_DATA FOR PROCESSING_:
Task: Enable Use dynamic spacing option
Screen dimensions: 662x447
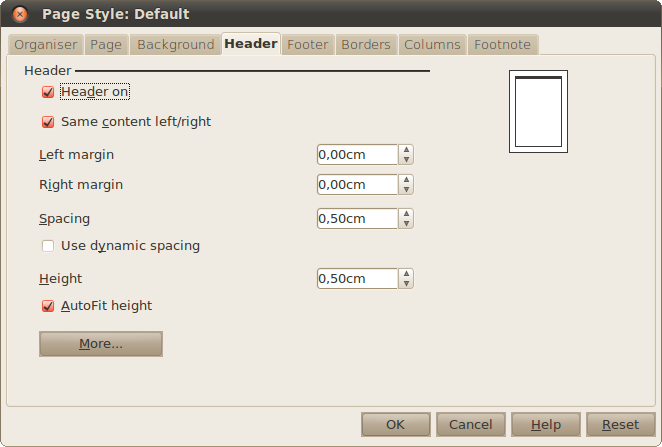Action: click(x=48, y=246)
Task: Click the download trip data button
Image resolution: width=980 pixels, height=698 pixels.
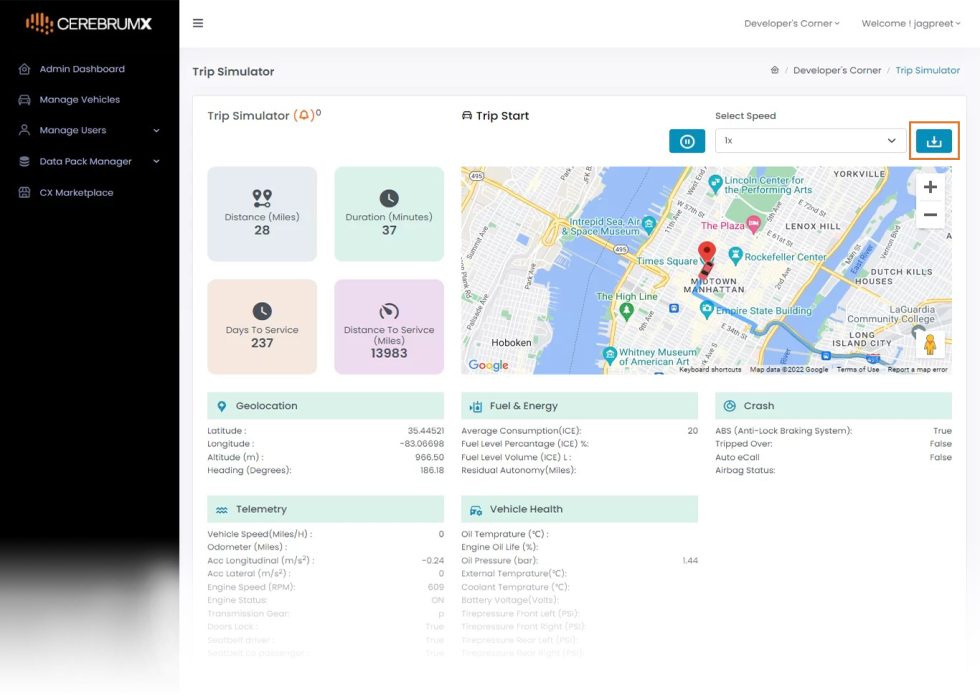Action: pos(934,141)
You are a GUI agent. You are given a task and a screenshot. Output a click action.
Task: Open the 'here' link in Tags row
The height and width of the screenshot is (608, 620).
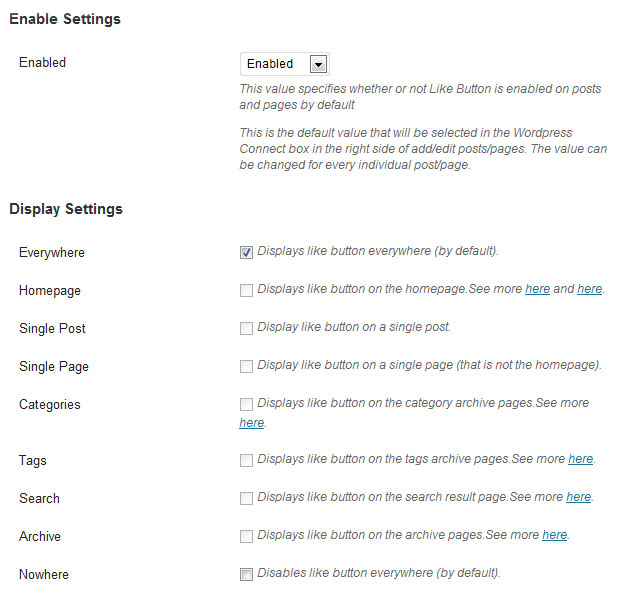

==

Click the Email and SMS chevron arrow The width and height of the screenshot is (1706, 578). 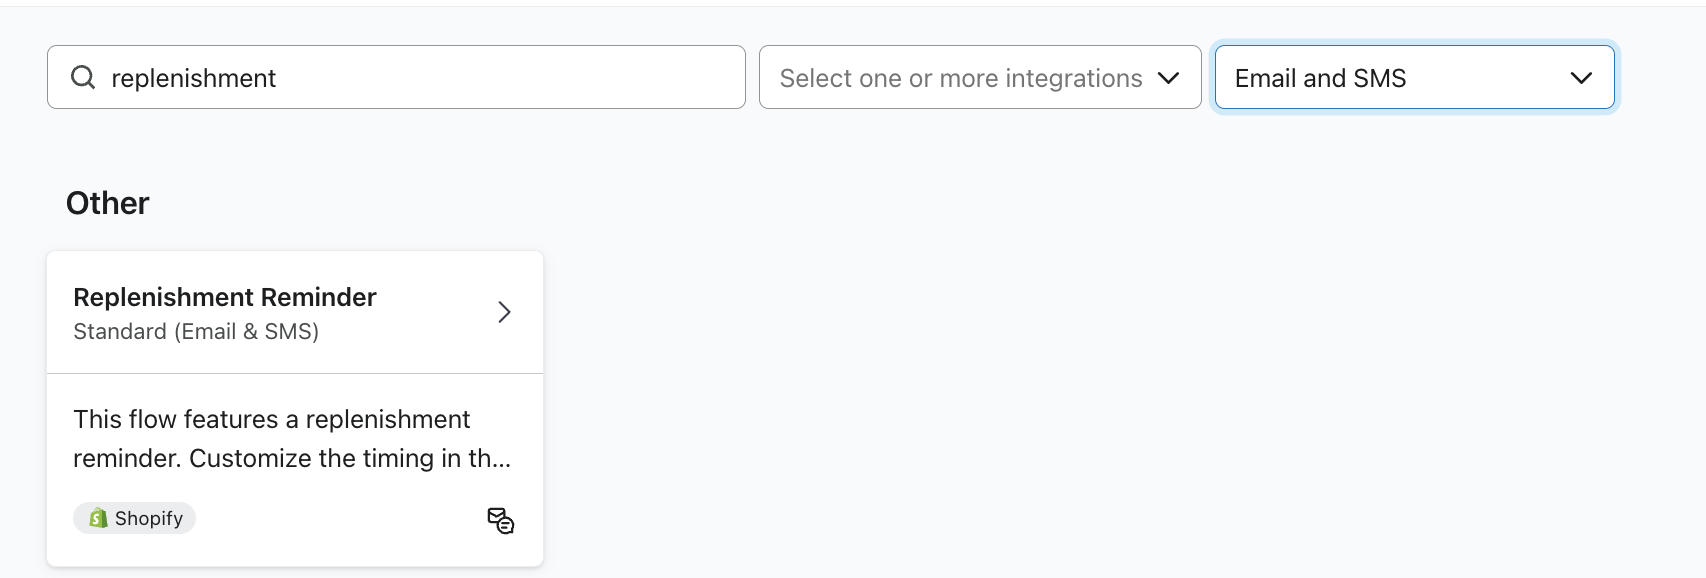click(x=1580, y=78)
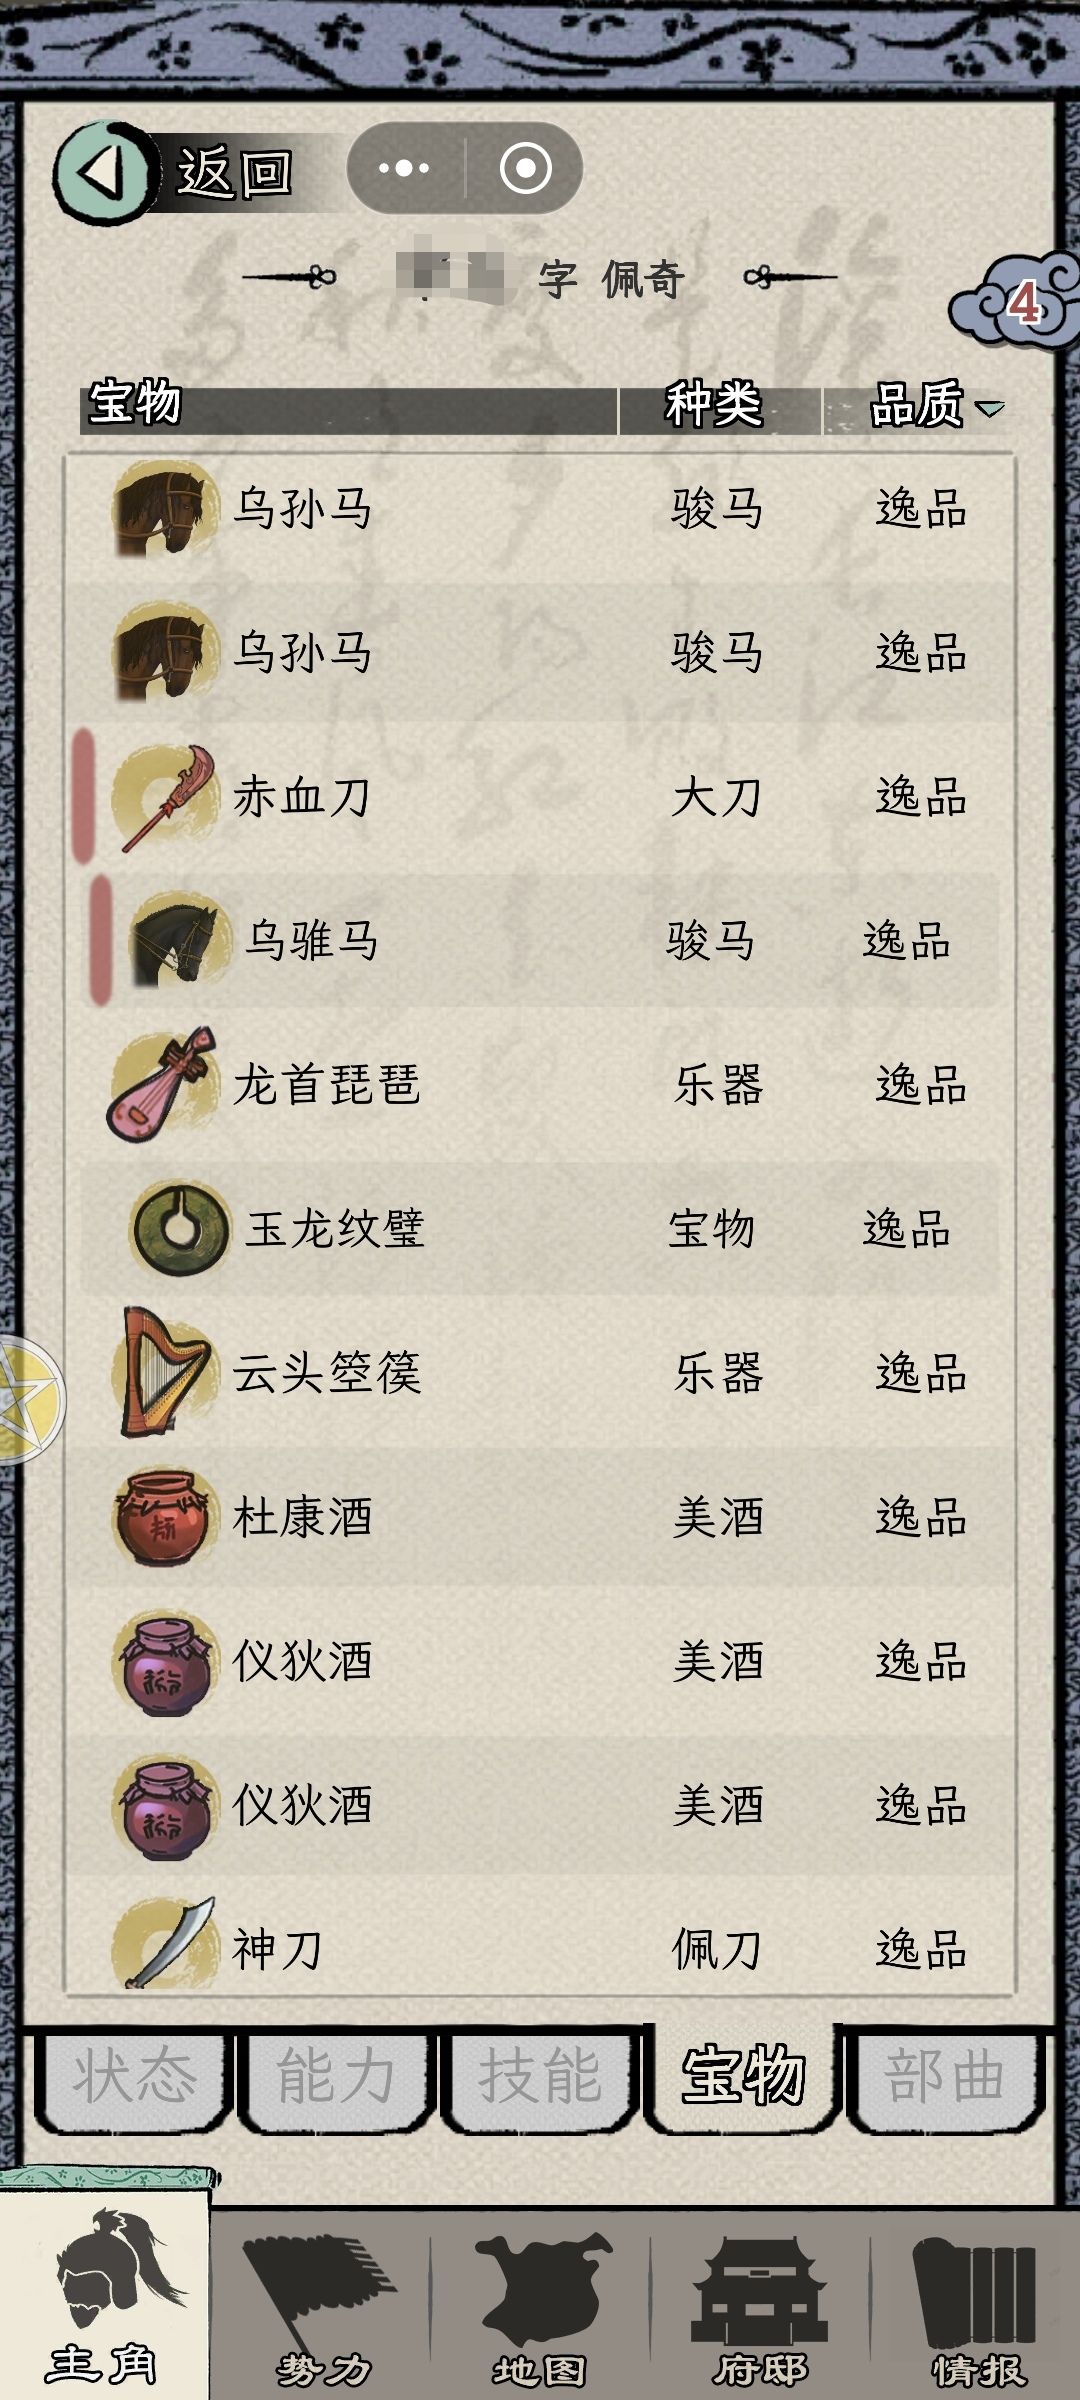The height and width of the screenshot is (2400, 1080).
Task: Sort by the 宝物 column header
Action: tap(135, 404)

_WHAT YOU ARE ASKED TO DO_: After locating the line containing "Task: Enable Use dynamic spacing option" in the entries above, return it and every line after it exactly, ending at the line containing "The height and width of the screenshot is (608, 620).", without pictures.

_SOLUTION FOR THIS TASK_:
Task: Enable Use dynamic spacing option
Screen dimensions: 662x447
Action: click(x=48, y=246)
Task: Click the download trip data button
Image resolution: width=980 pixels, height=698 pixels.
Action: pos(934,141)
You are a GUI agent. You are given a task and a screenshot. Output a click action.
Task: Open the 'here' link in Tags row
The height and width of the screenshot is (608, 620).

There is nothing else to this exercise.